Hi
We are working on analysis of Bioinformatics tools (related to Kmer counting) and KAnalyze is one of them. We have gone through readme file and it is very helpful. As we are doing analysis so we want to be very sure about details. It would be great if you help us validating below details.
Data structure and Sorting Algo: Array/ Sorting, Disk based, dual-pivot quick sort (Java’s Arrays. sort() )
Approach: In-Memory
The limit of k-size : Arbitrary large k-mer lengths (any ideal length)
Supports online k-mer frequency retrieval : No
Supports compressed file processing : Yes
Thanks
Tarang
Yes, your details are correct with a few caveats.
Disk based:
By default, KAnalyze fills a memory buffer (k-mer "segment"), sorts and counts it, then dumps it to disk. Then the memory buffer is cleared and the next set of k-mers are counted. Instead of dumping the buffer to disk, it can move it to another place in memory (Option --nodumpseg) and re-allocate the memory buffer. This mode is not recommended unless the machine has lots of memory to work with. In Java, this is also less efficient because new arrays are zeroed. KAnalyze uses Java NIO and sophisticated buffer transfer algorithms to make moving data as efficient as possible.
Online k-mer frequency:
I am not sure about online k-mer frequency retrieval.
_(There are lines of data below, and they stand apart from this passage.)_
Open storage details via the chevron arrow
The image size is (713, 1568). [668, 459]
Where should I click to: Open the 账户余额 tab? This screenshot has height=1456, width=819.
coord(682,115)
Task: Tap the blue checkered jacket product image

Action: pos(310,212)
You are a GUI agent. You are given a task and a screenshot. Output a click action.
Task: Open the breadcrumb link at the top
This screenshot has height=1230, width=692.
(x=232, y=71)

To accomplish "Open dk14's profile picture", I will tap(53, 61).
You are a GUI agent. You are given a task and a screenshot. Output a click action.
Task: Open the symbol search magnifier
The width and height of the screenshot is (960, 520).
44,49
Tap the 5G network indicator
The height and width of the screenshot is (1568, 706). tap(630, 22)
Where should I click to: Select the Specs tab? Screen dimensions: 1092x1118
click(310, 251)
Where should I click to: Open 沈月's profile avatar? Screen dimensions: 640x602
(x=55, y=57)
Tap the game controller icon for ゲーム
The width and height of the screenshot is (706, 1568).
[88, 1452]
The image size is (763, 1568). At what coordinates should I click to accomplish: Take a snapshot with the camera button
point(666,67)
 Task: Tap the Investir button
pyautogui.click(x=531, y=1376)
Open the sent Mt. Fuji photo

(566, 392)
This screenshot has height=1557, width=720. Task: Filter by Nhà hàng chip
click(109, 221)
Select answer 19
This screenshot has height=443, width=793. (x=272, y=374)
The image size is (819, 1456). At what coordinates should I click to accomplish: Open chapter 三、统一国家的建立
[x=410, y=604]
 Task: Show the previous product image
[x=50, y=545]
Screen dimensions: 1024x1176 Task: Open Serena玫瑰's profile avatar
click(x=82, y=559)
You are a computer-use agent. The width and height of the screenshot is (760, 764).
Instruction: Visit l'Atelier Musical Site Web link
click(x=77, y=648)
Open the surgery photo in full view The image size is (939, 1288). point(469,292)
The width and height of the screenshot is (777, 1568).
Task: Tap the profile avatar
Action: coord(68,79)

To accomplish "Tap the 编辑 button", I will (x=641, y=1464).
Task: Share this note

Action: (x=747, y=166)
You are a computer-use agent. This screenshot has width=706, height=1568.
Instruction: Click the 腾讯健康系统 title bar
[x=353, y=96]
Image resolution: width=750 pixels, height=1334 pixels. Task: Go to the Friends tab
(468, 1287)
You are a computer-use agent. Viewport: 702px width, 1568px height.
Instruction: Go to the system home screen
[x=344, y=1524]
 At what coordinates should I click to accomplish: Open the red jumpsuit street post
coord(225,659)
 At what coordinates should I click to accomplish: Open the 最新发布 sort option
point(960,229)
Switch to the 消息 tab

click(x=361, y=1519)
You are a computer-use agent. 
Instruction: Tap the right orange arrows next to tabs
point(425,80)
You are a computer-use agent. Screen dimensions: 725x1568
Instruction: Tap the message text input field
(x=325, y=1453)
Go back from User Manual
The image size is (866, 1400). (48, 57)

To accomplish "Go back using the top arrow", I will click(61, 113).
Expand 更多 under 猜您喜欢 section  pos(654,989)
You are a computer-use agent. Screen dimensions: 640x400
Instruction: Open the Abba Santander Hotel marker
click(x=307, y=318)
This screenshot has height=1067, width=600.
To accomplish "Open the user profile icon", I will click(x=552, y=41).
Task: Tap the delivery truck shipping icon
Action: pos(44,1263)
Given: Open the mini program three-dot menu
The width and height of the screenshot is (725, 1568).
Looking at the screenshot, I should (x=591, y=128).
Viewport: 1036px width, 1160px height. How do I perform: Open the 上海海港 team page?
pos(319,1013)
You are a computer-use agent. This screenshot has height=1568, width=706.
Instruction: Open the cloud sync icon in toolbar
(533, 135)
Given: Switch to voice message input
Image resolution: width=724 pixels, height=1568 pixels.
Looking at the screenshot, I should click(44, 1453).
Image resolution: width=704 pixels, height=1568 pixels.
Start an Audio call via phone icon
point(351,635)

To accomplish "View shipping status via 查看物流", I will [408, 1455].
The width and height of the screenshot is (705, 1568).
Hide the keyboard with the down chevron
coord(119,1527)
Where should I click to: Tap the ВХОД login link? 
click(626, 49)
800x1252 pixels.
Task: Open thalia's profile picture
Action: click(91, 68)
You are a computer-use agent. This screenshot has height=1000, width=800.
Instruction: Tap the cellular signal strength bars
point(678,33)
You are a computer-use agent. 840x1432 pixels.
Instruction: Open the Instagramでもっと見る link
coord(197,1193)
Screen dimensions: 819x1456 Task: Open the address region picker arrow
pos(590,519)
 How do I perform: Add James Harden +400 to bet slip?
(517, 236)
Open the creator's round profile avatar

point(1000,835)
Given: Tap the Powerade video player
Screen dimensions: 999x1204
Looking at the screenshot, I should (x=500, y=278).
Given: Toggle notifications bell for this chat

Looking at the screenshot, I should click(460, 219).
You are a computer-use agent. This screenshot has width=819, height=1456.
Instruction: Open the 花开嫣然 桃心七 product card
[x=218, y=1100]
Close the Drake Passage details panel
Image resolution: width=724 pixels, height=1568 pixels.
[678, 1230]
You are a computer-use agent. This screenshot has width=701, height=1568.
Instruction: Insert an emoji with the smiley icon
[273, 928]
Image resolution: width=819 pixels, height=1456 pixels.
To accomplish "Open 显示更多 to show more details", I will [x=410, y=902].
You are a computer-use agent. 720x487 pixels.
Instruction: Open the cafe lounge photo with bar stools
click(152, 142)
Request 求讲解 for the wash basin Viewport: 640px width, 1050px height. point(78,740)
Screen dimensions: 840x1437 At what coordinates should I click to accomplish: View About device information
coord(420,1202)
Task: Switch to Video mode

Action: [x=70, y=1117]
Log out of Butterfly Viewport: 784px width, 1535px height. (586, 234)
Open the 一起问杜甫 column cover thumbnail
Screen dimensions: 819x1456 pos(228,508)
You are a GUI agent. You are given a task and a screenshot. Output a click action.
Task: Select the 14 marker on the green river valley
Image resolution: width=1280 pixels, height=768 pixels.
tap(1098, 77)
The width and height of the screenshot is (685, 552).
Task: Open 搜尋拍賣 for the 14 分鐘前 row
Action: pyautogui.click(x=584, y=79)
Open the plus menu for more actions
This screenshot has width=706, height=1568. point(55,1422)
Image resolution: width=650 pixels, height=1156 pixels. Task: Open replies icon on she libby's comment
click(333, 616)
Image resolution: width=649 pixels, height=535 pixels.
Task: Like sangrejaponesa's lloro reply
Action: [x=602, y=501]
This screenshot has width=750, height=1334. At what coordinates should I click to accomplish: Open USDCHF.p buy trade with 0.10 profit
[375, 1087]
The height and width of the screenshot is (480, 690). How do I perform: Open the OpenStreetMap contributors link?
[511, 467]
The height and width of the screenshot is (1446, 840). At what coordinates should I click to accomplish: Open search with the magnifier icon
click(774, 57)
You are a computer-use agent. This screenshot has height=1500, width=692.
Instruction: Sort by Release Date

The first time I saw this term was in the "khmer" paper. For a tool to read k-mer counts as they are updated, it would have to use the k-mer counter as an API, and KAnalyze is an API with facilities to run pipelined components from the command-line (the "count" and "stream" pipelines). It wouldn't take much for a programmer to load the pipeline components into their own code and do whatever they wanted, such as pushing new data into it or checking counts. I leave it up to your judgement to determine what constitutes "online" or not.
Exact vs stochastic counters:
I think it is important to make the distinction between exact and stochastic k-mer counters. Exact counters, such as Jellyfish and KAnalyze, output exact counts. Stochastic k-mer counters, such as Khmer and BFCounter, give an approximation. They do remove singleton (in-solid k-mers), and that improves efficiency, but they are also subject to biases that may or may not effect an experiment. Both are quite useful, but I think the distinction should be very clear for those using the tools and for anyone publishing benchmarks comparing tools.
KAnalyze can filter low-count k-mers so that in-solid k-mers are removed from the final output.
There is a pre-count filter hook that can be extended by defining a custom class (in a JAR file), then telling KAnalyze to load the JAR and use the pre-count filter contained in it. The only reason KAnalyze does not come with this filter built in is that I have not seen any interest in it.
Other features:
In this response, I would like to selfishly take a moment to highlight some KAnalyze features that are, to my knowledge, unique.
The merge-sort KAnalyze uses demands that output be sorted, and most k-mer counters give output in a random order. This make the output easier to seach and munge.
The sort order can also be arbitrarily defined, which I took advantage of to make a data structure that can query k-mers from a disk file almost as fast as it could be done by loading the whole file into memory. This work was just published with the tool Kestrel (https://doi.org/10.1093/bioinformatics/btx753). The flexibility of the k-mer counter and the ability to use its components as an API made this robust k-mer-count variant caller possible.
Thank you for your interest and your dilligence! Good luck with your work, and please let me know if I further clarify anything for you.
If this work is to be published, feel free to cite and/or link my response in your manuscript or supplementary material.